Years after losing touch, Stephen writes Barnes a letter, and they meet at a station hotel bar. Stephen wants Barnes to help him reconnect with Jean. Barnes resists but eventually arranges a reunion at the same Oxford café, staggering their arrival times. Jean sees through the scheme immediately but laughs, and the reunion succeeds. After four months, they invite Barnes to be best man at their church wedding. Barnes reveals parenthetically that he and Jean once went to bed together during their student years, though the encounter did not go well, and they never spoke of it again.
After the honeymoon, Stephen and Jean settle near each other but not in the same house. They begin visiting Barnes separately and confiding their difficulties. Jean finds Stephen's romantic gestures scripted rather than spontaneous and says he still has "his learner plates on." Stephen confides that Jean thinks he loves her too much. Yet Jean also tells Barnes their lovemaking was "fucking marvellous," and when she asks Stephen where this skill came from, he replies it came from a lifetime of loving her, which makes Jean feel guilty. The tensions escalate. Jean tells Barnes that "happiness doesn't make me happy" and that she feels she is "the answer to a question I was never asked." Barnes attempts an aphoristic summation of their tragedy, then corrects himself, acknowledging they live in "post-tragic times."
Stephen and Jean separate a second time. Barnes blames himself for reuniting them, feeling he treated them as characters in a novel. Jean dies of cancer after refusing treatment. Stephen takes to drink. Barnes inherits Jimmy, Jean's Jack Russell terrier, and reflects that he betrayed his promise to each of them and was "parasitical upon their lives."

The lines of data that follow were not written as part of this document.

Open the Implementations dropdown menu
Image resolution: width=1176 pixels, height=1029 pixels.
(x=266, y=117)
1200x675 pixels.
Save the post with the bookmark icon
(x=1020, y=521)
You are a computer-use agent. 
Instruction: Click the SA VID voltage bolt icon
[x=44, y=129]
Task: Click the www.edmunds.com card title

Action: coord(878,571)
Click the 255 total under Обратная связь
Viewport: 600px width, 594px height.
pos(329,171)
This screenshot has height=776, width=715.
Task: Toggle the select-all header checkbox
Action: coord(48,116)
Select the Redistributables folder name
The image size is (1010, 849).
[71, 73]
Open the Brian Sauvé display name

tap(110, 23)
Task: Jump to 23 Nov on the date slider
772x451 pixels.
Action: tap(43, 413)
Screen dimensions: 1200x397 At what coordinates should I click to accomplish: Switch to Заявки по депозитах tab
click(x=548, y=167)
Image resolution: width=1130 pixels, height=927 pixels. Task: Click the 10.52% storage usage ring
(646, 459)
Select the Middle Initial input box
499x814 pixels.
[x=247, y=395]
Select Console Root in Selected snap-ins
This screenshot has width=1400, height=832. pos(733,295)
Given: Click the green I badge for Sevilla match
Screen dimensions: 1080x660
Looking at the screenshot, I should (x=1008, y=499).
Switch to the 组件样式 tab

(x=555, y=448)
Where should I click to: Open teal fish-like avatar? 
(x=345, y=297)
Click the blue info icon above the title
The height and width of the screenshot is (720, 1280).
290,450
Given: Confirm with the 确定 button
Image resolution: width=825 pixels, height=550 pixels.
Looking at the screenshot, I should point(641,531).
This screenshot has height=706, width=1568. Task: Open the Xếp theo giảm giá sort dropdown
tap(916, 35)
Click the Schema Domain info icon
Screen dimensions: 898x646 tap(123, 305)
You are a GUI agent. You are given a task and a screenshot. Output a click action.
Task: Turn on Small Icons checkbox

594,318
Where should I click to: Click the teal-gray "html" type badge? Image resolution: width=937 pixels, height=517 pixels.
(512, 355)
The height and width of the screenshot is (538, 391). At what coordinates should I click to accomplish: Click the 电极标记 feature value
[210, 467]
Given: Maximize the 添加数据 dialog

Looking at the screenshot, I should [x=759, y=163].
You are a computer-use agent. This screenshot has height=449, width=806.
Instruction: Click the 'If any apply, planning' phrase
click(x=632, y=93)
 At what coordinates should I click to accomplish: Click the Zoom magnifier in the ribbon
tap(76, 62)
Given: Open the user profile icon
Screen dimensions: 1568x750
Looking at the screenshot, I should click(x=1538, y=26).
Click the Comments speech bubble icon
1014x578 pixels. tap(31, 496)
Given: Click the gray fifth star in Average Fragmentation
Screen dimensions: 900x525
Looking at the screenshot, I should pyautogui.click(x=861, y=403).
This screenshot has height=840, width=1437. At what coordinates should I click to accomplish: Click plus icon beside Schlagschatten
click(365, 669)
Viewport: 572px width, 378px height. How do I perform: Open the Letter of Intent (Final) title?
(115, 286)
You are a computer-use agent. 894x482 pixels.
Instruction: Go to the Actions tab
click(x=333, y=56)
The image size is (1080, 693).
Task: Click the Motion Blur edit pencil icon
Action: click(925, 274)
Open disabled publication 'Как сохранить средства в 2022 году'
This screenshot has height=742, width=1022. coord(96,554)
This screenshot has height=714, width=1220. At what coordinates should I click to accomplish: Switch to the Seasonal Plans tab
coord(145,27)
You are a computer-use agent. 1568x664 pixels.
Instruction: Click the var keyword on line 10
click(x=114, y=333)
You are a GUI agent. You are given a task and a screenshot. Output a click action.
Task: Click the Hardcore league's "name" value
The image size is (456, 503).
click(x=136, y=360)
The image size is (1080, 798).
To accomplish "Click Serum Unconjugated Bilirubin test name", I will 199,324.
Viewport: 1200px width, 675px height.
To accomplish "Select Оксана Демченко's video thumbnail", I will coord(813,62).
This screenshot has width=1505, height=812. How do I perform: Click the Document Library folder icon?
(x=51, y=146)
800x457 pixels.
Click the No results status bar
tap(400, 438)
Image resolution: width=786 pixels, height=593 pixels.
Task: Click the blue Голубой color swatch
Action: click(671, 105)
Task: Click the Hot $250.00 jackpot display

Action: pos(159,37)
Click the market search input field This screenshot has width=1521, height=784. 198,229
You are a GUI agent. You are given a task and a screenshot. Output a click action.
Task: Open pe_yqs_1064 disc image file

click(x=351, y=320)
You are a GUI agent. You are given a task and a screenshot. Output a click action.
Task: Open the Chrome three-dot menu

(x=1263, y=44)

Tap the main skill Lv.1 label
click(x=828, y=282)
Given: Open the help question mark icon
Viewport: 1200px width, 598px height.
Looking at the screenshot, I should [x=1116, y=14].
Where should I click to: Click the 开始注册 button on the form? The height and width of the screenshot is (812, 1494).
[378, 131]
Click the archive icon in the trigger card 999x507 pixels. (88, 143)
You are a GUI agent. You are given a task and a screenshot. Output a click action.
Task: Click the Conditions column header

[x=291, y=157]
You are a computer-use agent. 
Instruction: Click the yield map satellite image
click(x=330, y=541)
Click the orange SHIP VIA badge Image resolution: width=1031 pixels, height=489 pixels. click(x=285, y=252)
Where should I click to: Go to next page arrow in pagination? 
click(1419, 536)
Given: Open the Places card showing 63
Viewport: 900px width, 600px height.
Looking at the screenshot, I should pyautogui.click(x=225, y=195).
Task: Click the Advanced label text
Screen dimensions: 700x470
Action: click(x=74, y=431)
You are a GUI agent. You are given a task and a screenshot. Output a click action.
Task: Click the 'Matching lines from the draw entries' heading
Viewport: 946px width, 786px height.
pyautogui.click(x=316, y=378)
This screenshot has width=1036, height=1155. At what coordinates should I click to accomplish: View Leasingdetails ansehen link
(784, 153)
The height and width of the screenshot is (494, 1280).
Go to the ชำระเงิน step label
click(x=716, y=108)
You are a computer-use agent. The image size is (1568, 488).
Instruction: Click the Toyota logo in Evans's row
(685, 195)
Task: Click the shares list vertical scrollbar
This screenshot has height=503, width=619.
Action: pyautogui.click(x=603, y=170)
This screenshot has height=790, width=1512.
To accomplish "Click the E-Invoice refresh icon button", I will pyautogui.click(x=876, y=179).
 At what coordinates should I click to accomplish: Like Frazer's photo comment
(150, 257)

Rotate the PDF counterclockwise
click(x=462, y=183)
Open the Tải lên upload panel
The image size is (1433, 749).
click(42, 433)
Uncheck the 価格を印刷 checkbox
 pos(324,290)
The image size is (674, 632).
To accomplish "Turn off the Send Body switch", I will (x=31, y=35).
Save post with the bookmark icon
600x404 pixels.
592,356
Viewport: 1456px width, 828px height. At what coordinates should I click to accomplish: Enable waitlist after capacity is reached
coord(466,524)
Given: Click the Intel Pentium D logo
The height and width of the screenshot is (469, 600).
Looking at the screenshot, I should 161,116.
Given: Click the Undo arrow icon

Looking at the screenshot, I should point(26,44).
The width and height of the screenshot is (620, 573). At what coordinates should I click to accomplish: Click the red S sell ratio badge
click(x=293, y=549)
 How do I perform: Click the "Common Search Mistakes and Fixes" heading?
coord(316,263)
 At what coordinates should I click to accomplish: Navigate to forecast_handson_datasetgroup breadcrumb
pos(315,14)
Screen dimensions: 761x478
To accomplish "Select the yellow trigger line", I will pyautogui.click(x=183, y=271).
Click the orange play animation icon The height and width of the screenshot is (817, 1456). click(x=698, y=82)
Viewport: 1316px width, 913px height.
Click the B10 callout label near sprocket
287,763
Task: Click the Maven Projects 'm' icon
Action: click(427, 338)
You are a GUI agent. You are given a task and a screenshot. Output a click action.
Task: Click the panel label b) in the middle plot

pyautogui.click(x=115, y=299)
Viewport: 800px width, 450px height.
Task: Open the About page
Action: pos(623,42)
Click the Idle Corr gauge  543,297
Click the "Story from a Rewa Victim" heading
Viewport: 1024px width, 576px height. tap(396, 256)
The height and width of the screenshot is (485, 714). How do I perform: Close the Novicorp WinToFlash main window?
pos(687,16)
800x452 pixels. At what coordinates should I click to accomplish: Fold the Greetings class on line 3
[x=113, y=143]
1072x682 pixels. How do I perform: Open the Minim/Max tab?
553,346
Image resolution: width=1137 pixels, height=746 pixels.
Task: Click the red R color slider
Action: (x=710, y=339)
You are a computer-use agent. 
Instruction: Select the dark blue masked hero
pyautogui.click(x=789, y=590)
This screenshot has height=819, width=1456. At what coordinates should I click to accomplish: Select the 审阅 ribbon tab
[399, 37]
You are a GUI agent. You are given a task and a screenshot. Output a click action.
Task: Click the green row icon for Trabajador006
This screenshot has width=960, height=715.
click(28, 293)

In the final chapter, "Going Nowhere," Barnes meditates on departure, aging, and death. He discusses Théophile Gautier's poem "L'Île Inconnue," in which a maiden asks a sea captain to take her to the shore where love lasts forever, and the captain replies that no such shore exists. Barnes connects this to Stephen and Jean: Stephen dreamed of the faithful shore, while Jean knew no such place existed. He describes Jimmy's physical decline in parallel with his own, both arthritic and losing faculties. He discusses Dr. Nancy Kalish's "Lost Love Project," a study of over 1,000 reunited couples, finding that those who failed the second time grieved far more painfully than after the first. He recalls visiting his publisher Carmen Callil three days before her death and telling her he had always loved her. He reveals that Proust's madeleine was, in early drafts, stale bread, then toast, then a hard biscuit, observing that readers would have accepted any of these as perfectly right.
Barnes confirms he is now 78 and that this is his last book. He closes with an image of the writer-reader relationship: two people sitting side by side at a café, watching life pass. He addresses the reader directly, offering no grand pronouncements, only the image of resting his hand on the reader's forearm and slipping away: "No, don't stop looking."